→ **Provided material**

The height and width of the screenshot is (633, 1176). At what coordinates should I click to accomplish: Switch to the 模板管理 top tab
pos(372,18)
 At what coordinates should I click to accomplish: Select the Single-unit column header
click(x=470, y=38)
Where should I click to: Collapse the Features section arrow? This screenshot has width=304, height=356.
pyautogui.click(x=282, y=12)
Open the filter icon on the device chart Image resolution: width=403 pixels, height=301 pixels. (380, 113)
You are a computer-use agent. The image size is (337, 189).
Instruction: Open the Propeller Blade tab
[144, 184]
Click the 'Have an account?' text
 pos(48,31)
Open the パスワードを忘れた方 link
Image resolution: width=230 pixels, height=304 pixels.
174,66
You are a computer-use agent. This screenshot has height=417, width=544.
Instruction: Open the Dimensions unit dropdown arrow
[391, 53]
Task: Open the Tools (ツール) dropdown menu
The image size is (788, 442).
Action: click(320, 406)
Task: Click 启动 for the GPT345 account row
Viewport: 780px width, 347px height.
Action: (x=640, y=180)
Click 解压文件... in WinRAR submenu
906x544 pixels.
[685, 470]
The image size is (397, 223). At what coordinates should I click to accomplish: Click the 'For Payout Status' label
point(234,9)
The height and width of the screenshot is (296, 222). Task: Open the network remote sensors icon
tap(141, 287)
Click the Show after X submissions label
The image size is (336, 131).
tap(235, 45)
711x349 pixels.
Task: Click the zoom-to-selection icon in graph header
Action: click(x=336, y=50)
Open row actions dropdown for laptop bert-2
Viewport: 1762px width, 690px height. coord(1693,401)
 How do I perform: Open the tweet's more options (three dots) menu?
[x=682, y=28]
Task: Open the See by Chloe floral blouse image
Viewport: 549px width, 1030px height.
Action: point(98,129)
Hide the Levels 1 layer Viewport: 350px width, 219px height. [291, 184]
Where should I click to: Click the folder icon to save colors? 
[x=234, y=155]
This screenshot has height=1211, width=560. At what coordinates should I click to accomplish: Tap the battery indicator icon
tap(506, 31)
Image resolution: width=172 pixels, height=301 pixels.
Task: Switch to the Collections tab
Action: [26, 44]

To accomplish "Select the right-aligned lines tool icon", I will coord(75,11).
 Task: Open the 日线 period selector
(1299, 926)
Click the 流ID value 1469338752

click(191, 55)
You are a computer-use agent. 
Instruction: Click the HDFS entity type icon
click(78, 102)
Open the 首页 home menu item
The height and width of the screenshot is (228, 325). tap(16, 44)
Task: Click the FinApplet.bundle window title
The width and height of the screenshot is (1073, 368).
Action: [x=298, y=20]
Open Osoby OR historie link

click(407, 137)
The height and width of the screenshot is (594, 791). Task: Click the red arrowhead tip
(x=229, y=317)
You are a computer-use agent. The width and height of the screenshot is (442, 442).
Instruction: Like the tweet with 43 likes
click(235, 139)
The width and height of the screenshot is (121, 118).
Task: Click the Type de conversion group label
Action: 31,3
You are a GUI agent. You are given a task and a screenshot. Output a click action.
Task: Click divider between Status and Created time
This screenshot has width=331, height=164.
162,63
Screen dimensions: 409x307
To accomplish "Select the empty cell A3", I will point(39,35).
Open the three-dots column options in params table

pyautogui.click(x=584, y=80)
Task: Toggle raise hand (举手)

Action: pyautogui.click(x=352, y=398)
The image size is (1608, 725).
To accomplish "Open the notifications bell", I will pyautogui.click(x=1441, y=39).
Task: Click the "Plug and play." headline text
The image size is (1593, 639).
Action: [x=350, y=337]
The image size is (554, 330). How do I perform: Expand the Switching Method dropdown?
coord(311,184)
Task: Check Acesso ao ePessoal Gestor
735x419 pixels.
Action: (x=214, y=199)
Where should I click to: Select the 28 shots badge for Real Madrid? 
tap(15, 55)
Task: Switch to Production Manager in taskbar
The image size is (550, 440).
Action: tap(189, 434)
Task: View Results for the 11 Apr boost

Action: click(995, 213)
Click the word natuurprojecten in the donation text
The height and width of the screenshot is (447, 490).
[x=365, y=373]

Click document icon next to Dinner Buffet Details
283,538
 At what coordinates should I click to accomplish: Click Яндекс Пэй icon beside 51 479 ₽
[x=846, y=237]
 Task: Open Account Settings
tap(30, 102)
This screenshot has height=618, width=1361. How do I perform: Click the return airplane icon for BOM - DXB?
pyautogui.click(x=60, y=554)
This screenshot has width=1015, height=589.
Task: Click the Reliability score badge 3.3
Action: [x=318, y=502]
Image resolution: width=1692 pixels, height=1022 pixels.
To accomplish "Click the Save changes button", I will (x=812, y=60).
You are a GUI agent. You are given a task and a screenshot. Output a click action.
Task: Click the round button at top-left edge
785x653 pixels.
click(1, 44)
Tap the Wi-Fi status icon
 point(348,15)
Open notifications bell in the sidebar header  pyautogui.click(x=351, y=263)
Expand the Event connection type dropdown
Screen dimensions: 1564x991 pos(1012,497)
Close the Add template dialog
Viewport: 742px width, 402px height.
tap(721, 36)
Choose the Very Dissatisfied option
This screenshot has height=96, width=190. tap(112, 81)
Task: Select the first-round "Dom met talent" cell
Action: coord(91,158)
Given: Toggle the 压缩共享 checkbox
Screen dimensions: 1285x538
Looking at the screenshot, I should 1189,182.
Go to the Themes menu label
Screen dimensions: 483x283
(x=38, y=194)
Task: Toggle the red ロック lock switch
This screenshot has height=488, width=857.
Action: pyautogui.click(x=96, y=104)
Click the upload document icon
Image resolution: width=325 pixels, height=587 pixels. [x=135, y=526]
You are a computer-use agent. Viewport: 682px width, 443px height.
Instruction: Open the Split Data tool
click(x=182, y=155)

→ **Instructions for the task**
Copy only this part of the entries above: the line with "Open notifications bell", the line with "You are a computer-use agent. Viewport: 682px", and the lines between, all exactly as written.

→ **Solution to this exercise**
Open notifications bell in the sidebar header  pyautogui.click(x=351, y=263)
Expand the Event connection type dropdown
Screen dimensions: 1564x991 pos(1012,497)
Close the Add template dialog
Viewport: 742px width, 402px height.
tap(721, 36)
Choose the Very Dissatisfied option
This screenshot has height=96, width=190. tap(112, 81)
Task: Select the first-round "Dom met talent" cell
Action: coord(91,158)
Given: Toggle the 压缩共享 checkbox
Screen dimensions: 1285x538
Looking at the screenshot, I should 1189,182.
Go to the Themes menu label
Screen dimensions: 483x283
(x=38, y=194)
Task: Toggle the red ロック lock switch
This screenshot has height=488, width=857.
Action: pyautogui.click(x=96, y=104)
Click the upload document icon
Image resolution: width=325 pixels, height=587 pixels. [x=135, y=526]
You are a computer-use agent. Viewport: 682px width, 443px height.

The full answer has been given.